▽

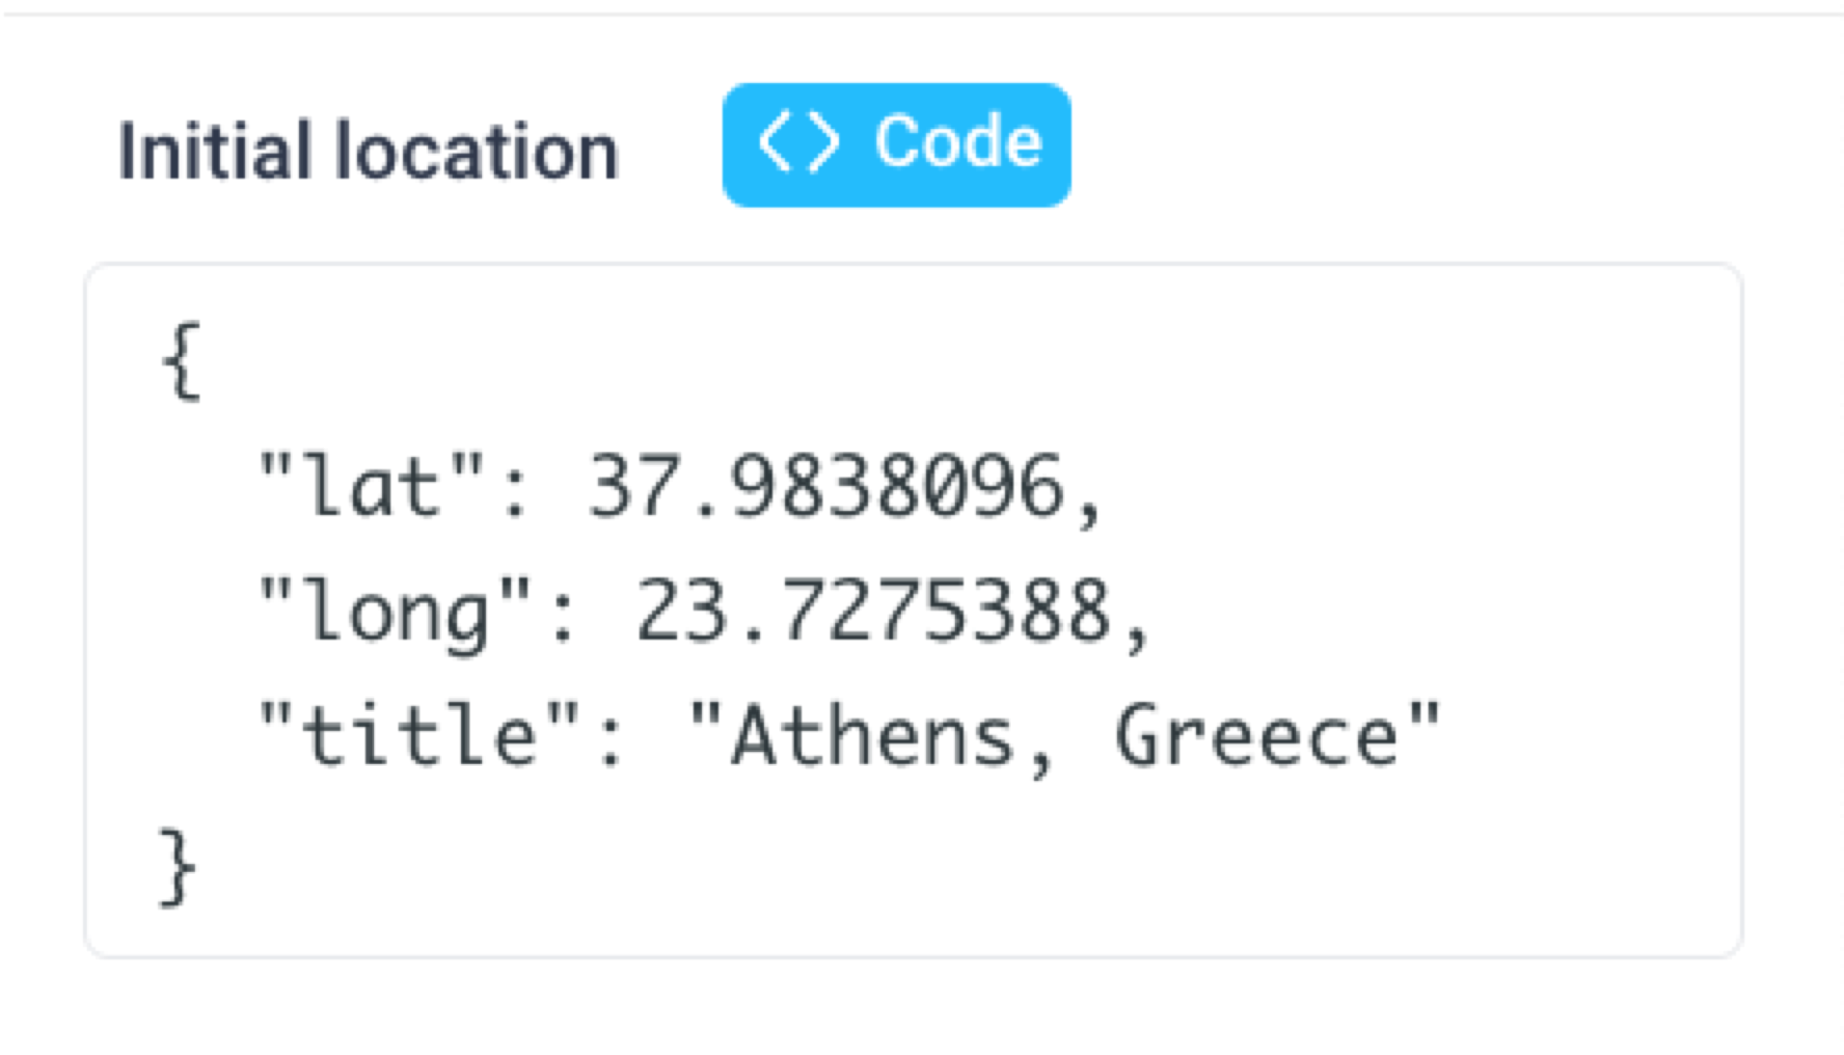Select the Code tab label
Viewport: 1844px width, 1055px height.
click(953, 141)
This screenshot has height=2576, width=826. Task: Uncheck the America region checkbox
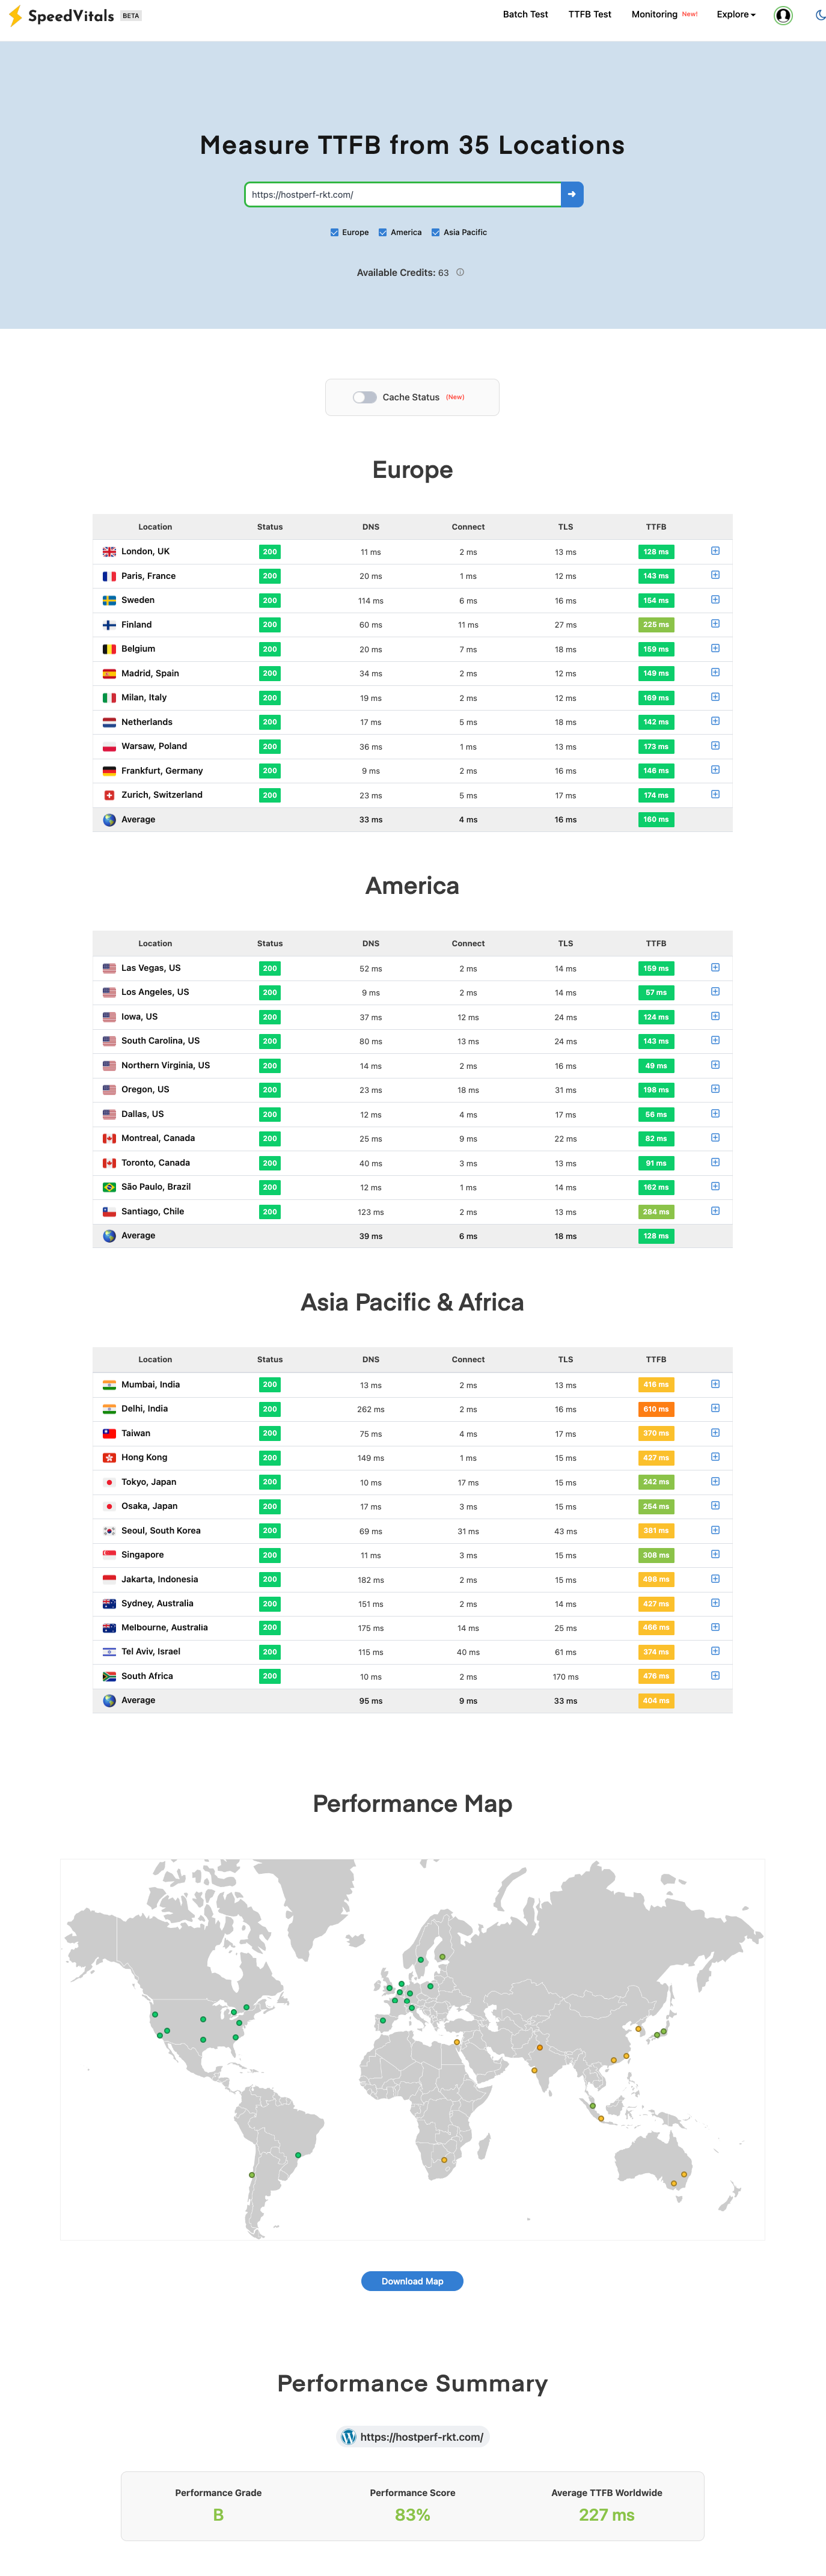[382, 232]
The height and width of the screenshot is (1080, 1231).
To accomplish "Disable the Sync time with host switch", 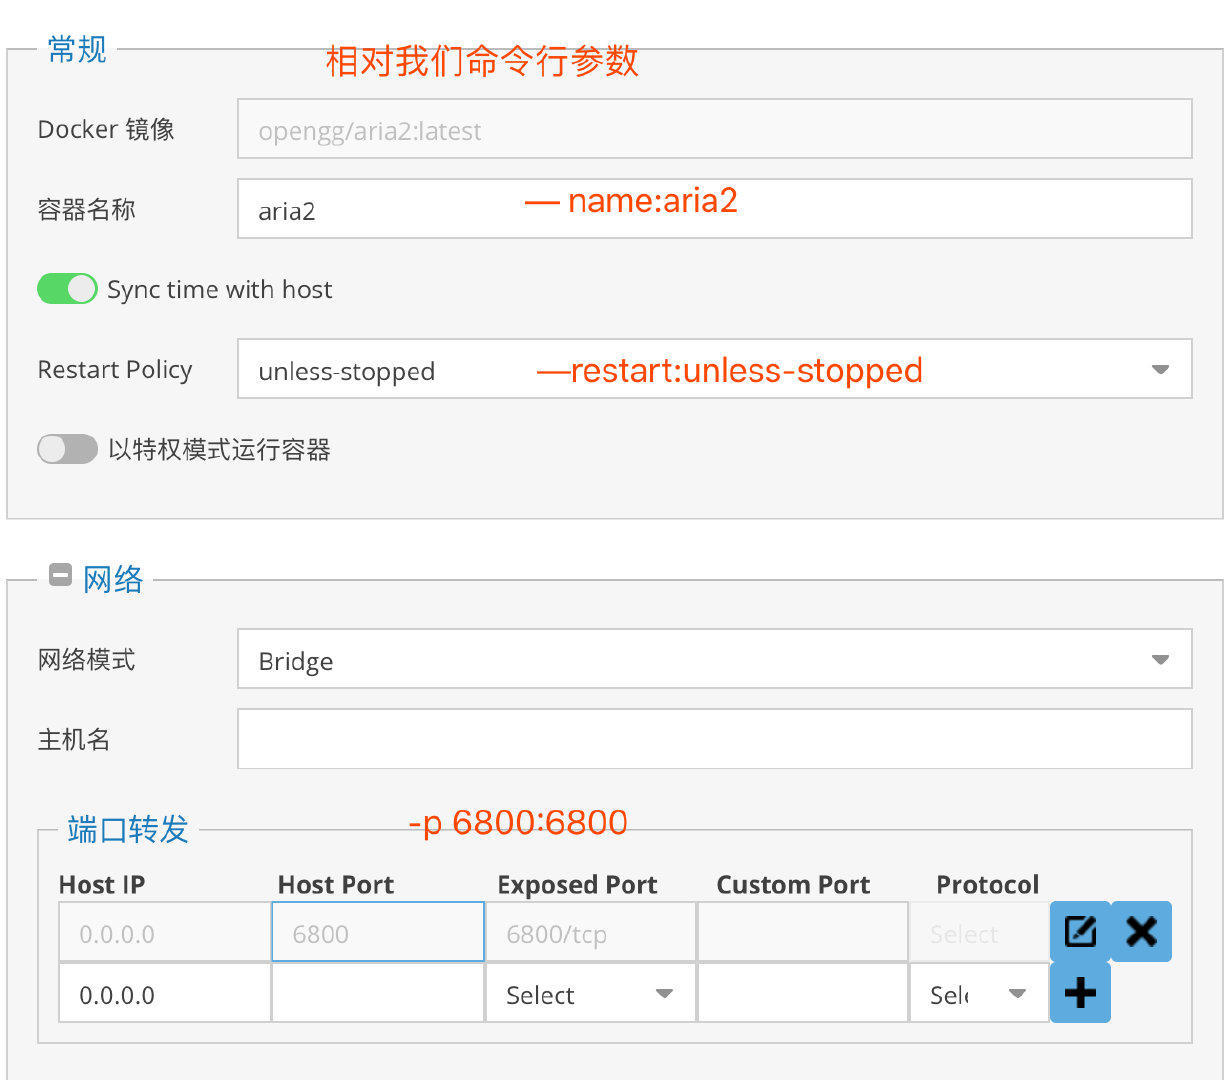I will click(x=67, y=288).
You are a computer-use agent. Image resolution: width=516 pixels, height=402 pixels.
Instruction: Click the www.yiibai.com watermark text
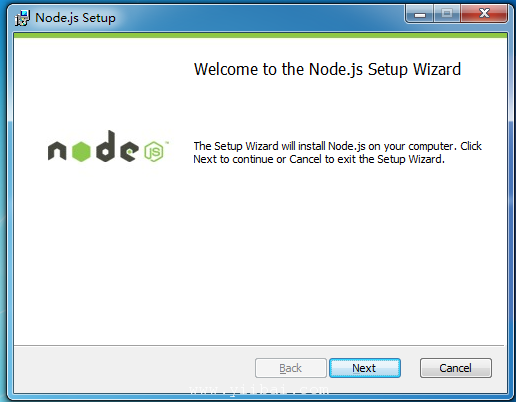click(x=259, y=390)
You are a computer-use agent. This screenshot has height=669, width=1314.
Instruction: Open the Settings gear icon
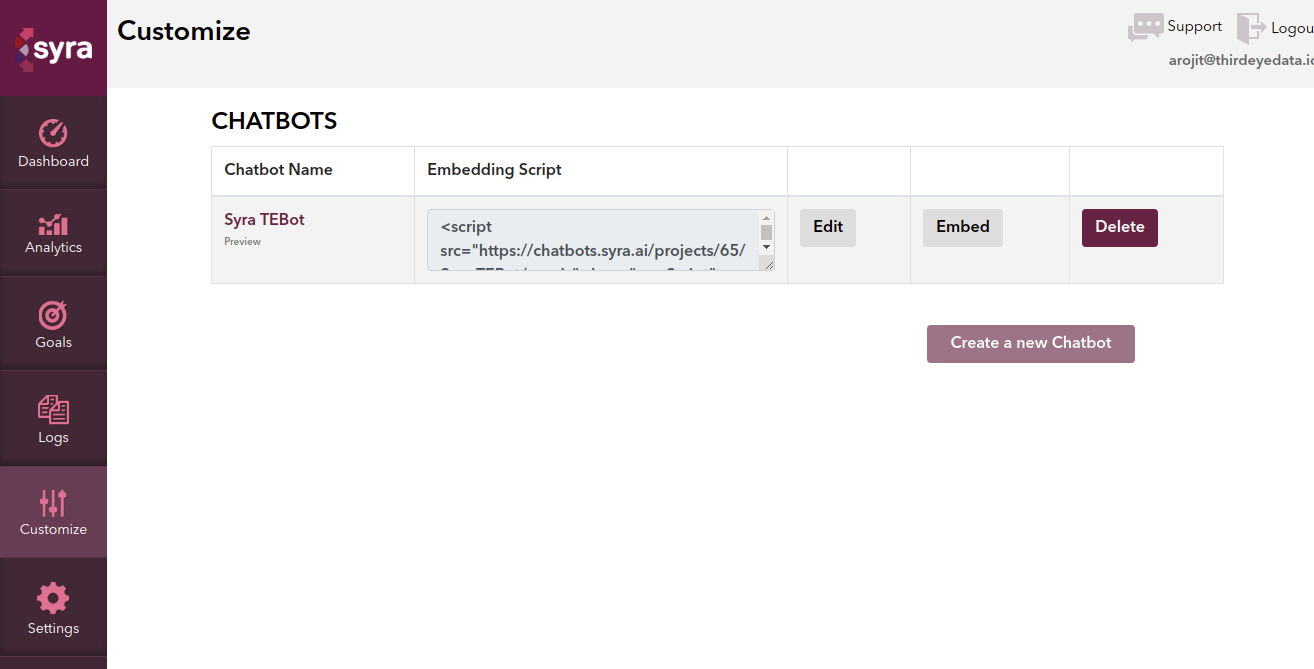click(x=53, y=598)
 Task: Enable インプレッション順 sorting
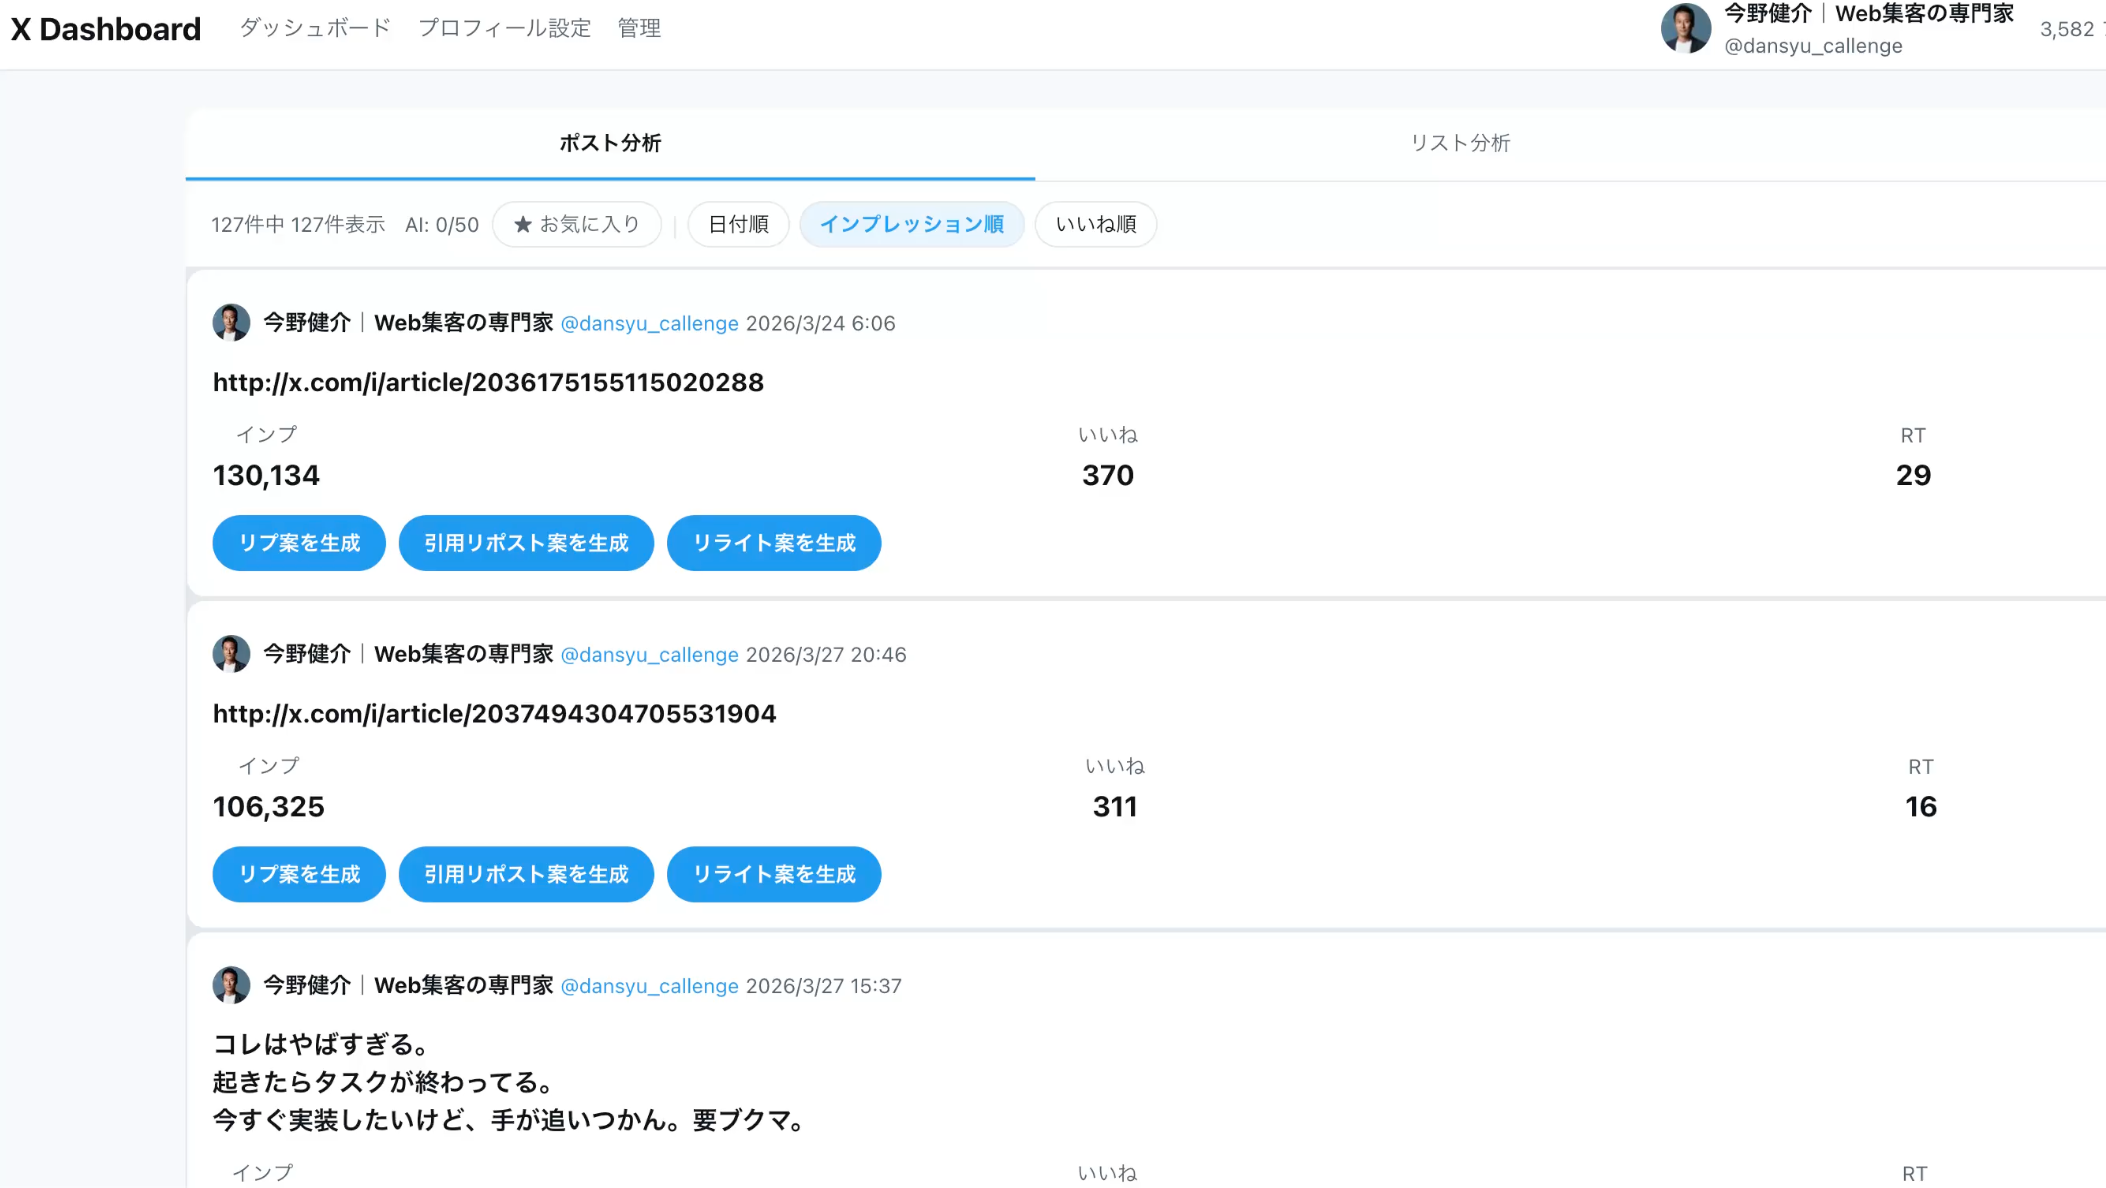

△

* **EXERCISE REQUIREMENTS**
Count the lines in the material above that contain "height", matching case exactly. Reply with the number alone.

* **RESPONSE**
5